Once done building the kernel run the <sources>/scripts/make_cbf.py script. It will create a kernel.cbf in the directory you ran it from, you can now use this in the next steps to put on your SD card.

Set up SD Card

Partition SD Card

The SD card requires some special kind of formatting. The file /emerald-boot/README.sd-card-boot explains the structure. It explains everything but the /Bulk partition, which is still mounted from NAND.

Plug in your SD card and reader, then run dmesg in a terminal. You should see an entry like /dev/sdf where f is a,b,c,d,etc where you're SD card was mounted.

Caution make sure you correctly identify your SD card device, and back up any needed information, this will erase all data and could unintentionally destroy needed data if done to the wrong device.

First we need to partition the disk, /dev/sdf is replaced with your device:

sudo fdisk /dev/sdf

This will bring up a prompt in fdisk, type m for help, and it will explain the options.

First type u this will change the units used.

Next create an empty partition table type o this will erase the partitions currently on the SD card.

There are 3 partitions that need to be created, screens, kernel, and rootfs. Each one is nearly the same, so repeat this 3 times, only the partition sizes and names change.

Add a partition by typing n

It will ask you extended or primary type p for primary.

For the number, 1 for screens, 2 for kernel, 3 for rootfs.

Next it will ask you for the First sector, just hit return to accept the default.

For Last sector, you'll need to determine the size for each, screens +1M for kernel +8M is good, and for the last, rootfs just leave it blank and accept the default by hitting return. If you try and get bulk/ mounted, pick a reasonable value here like +150M, and then leave bulk/ to fill up the rest.

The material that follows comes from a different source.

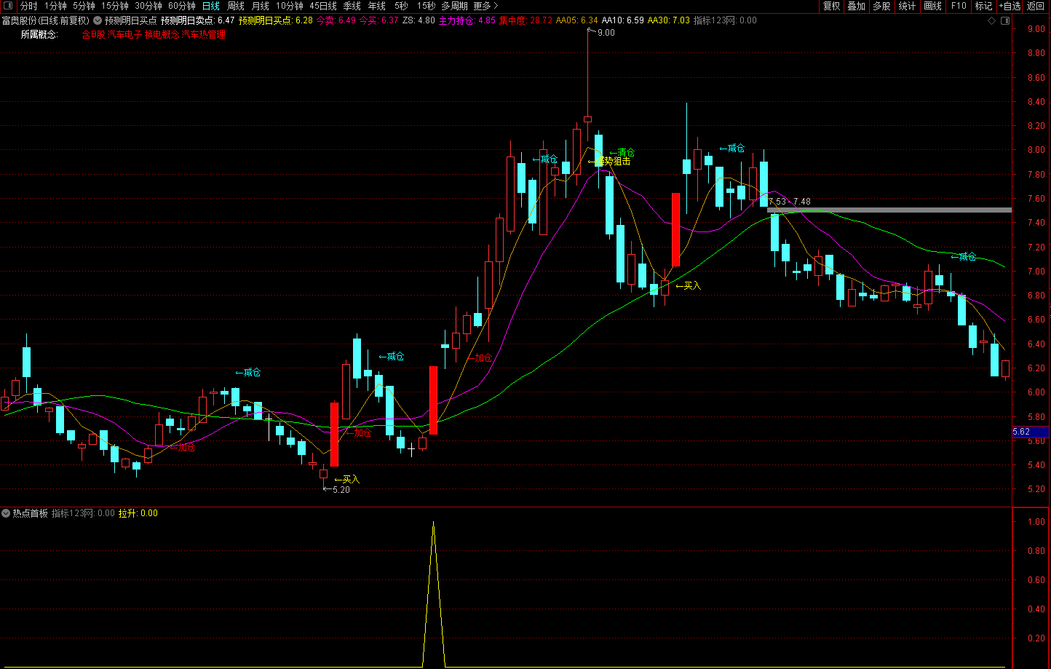Viewport: 1051px width, 669px height.
Task: Click the 9.00 high price marker
Action: pyautogui.click(x=605, y=33)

Repeat adding partitions until all 3 are completed.

Once all done, type w to write the settings.

Once the partitions are created, you will need to unmount then format the rootfs as ext3:

umount /dev/sdf3
sudo mkfs.ext3 -L "rootfs" /dev/sdf3

Write Data to SD Card

For the screens and kernel, you'll need to write the data directly, for the rootfs, you'll be able to mount the SD card and copy the files and directories that way. Again be sure to double check everything, as these commands could have disastrous effects if aimed at the wrong places. In this example we will be using /dev/sdf as the device.

First to copy <EB_UART/SD Patch>/packages/screens/HEALTH_AND_SAFETY.32.rle to the screens partition:

dd if=HEALTH_AND_SAFETY.32.rle of=/dev/sdf1 bs=512

Then copy the kernel.cbf file to its partition:

dd if=kernel.cbf of=/dev/sdf2 bs=512

You should now be able to remount the SD Card and rootfs will automount on your host PC.

For your root file system you can copy it from the LeapFrog firmware package. And then mount the ubi image. You can then copy the files over:

sudo cp -R /erootfs/mount/point/* /media/rootfs

Your SD card should be all ready to boot.